Since 1979, UMBS has been counted among NADP’s 260 site network. The longevity of the project allows researchers to better understand how human actions and natural events impact precipitation chemistry, and the sheer number and vast geographic distribution of sites help draw out local versus global trends.

According to Schubel, participation in NADP monitoring is a sterling example of UMBS’s broader commitment to careful collection of useful long-term data – and how these data can help disparate sectors work together for the good of the world.

“For me, the NADP demonstrates how scientists working in concert with policy makers, regulators, and the private sector can diagnose and address issues of ecological health,” says Schubel. “This is an example of how scientific monitoring, sound policy, and regulatory enforcement can solve environmental problems and create jobs.”

He elaborates. “UMBS pays me to work on this program a few hours a week, and in the interest of public and environmental health, 259 other operators across the country are out there doing the same work. The program supports two fully staffed analytical labs in Wisconsin. The program is a driver and benefactor of scientific research and technological innovation. Among other private companies, NADP utilizes the services of the United Parcel Service. UPS powers their trucks with General Motors engines. The EPA regulates the sulfur content of the gas that fuels those engines. NADP provides a good example of how we can align systems to benefit people and the planet.”

History supports Schubel’s notion. NADP data proved critical in informing Congress’s 1990 decision to amend the Clean Air Act after long-term trends identified sulfur dioxide - a byproduct of fossil fuel combustion - as a key element of overly acidic rain.
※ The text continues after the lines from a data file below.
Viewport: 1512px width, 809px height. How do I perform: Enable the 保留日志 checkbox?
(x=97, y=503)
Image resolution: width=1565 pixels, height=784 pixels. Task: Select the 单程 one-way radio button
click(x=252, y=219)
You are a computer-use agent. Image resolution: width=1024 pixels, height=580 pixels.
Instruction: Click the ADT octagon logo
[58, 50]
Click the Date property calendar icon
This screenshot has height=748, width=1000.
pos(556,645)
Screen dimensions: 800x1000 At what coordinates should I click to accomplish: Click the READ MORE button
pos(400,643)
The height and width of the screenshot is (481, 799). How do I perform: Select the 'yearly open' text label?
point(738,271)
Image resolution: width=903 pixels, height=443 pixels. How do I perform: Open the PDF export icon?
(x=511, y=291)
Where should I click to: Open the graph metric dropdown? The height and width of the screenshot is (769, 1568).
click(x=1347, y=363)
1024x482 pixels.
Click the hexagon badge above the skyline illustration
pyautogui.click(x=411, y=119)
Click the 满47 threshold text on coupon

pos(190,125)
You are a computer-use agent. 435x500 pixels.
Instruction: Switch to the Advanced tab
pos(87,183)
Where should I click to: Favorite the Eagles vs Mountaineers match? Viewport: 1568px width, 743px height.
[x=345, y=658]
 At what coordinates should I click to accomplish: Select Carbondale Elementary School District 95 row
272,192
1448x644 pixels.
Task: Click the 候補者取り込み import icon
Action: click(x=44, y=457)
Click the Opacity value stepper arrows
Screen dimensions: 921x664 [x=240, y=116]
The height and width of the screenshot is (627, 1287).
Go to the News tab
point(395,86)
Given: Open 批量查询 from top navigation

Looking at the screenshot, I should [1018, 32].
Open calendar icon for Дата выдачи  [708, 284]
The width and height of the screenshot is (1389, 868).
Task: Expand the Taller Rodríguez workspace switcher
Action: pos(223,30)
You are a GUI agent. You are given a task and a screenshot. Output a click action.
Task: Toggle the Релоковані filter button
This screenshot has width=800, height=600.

A 2010 Environmental Protection Agency (EPA) report suggested that the amendment was a huge success: emissions were down by fifty percent, damaged ecosystems were bouncing back, and heart attacks and respiratory conditions attributed to poor air quality were down by tens of thousands of cases per year.

Sulfate concentration in precipitation at UMBS 1979-2020. (Source: National Atmospheric Deposition Program)

Results like these underscore UMBS’s commitment to long-term monitoring – as part of networks like NADP, and through the independent and collaborative work of our students and research community. In tandem, these projects help us better understand how humans, climate, and other factors interact to determine the composition and health of both northern Michigan, and the world.

In this spirit, you can expect Schubel's endless and proper work to continue at the UV Field each Tuesday morning. If you see him, bring him a cup of coffee.